Three weeks later, the bank in the US advised him that they were receiving checks against his account, but he had insufficient funds to cover them. They had no recourse but to send them back and slap him with a $40 fee for every check returned unpaid. Furthermore, overseas phone call charges were going to be debited against his account. Ismail was surprised. Hadn’t his last wire transfer arrived? No, there had been no recent credits to his account, the branch manager assured him.
Disturbed and angry, Ismail made his way first thing the next morning to the local bank, and demanded to speak to the branch manager. After explaining his dilemma to the manager, Ismail was perturbed by the casual attitude of the individual, who said he would look into it. The bank would send an email to their corresponding bank in New York and run a trace. Three more days passed, more checks were arriving at his bank to be paid, more were being returned, and $40 was being slapped for every transaction.
Frustrated, he made his way back to the same branch again, and confronted the manager this time a little more vocally. Once again, the classic runaround whereby the manager informed him that New York had still not responded to the email. Why not pick a phone and talk to your corresponding branch, Ismail vented? After all, in this day and age of blazing speed communications, many instant forms of communication were available. ‘Oh, that would be against company rules’ was the reply.

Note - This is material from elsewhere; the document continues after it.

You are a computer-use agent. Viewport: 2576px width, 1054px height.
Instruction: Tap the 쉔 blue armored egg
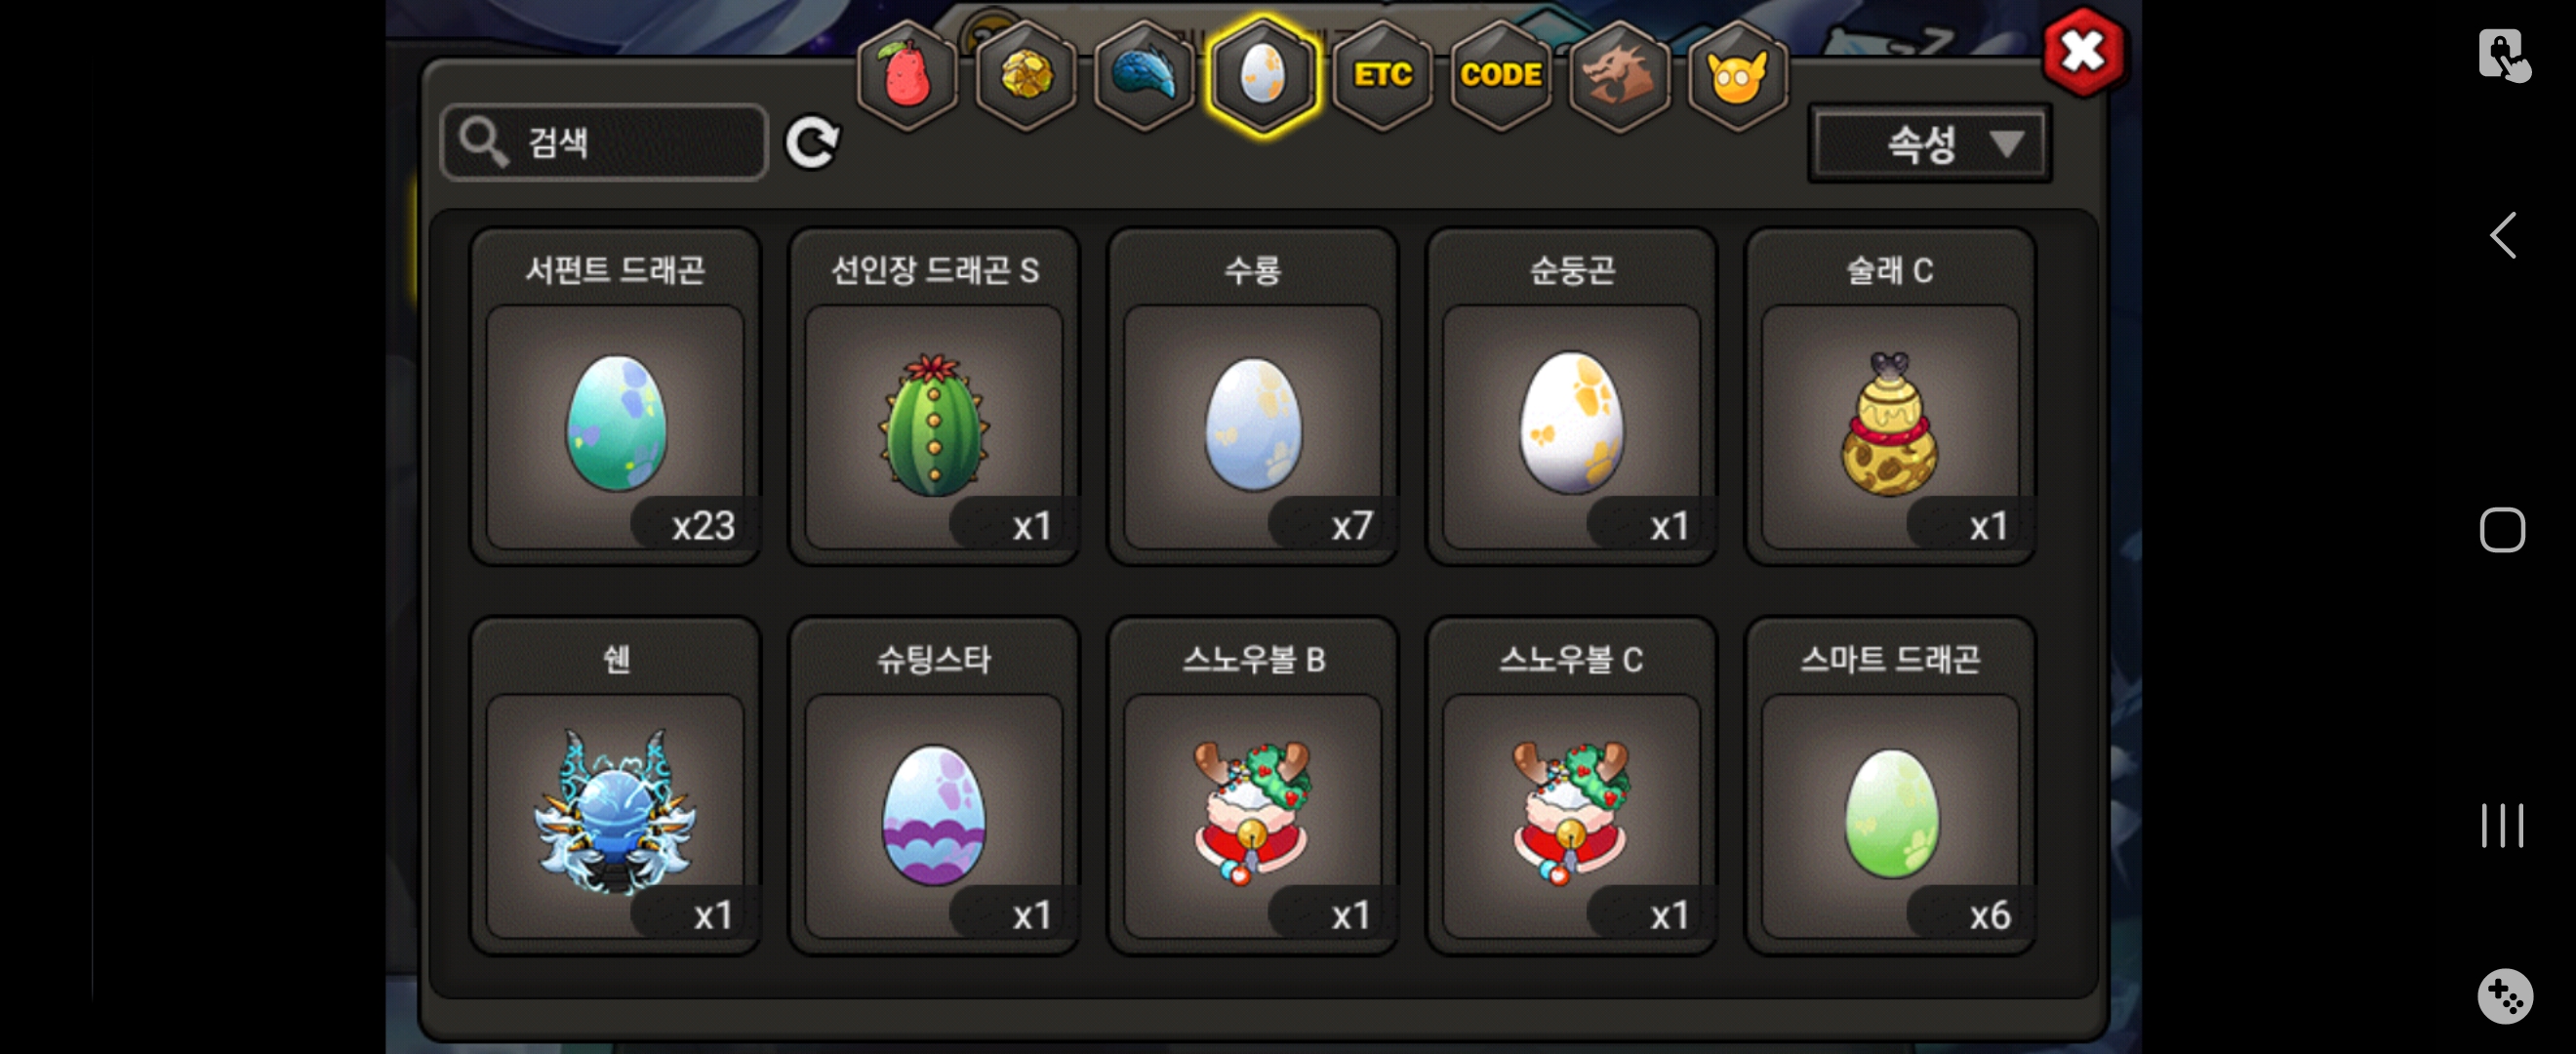615,786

As Ismail continued in his futile attempts to explain his dilemma to the branch manager, the response was that it was out of his hands, the fault being with the head office! The head office, Ismail wondered. ‘And what do I have to do with it. I brought my money here at this branch, and paid you to send it’, ignoring the implication of the manager to go to the head office at a great inconvenience to himself, and seek answers to his questions. Already twenty-seven days had passed, and the money was still floating somewhere with no solution in sights, and no sympathetic ear to be found.
With some indignation, the manager pointed out to the fine print on the back of the wire transfer request. Basically, it stated that the bank was not liable for failure or negligence to provide the service, and any delays or inconvenience would have to be shouldered by the customer. The small writing on the back absolved the bank’s liability for Ismail’s dilemma.
By the time I heard this story, my blood pressure was up as well. Upon locating the branch manager here and suggesting that I could go public with Ismail’s story, I was able to generate some increased activity on the bank’s attempt to locate my friend’s money. After it was finally traced to having been deposited to a wrong account at a wrong bank, the fault was corrected. The mistake was cast upon the shoulders of a poor Pakistani clerk at the head office who had sent the original email. It’s always the poor little Pakistani who’s at fault, isn’t it?
What about a consumer protection agency or a better business bureau, Ismail wondered as I assured him that his problem was finally solved, albeit with penalties imposed on his account of well over $600 and the ire of his US bank.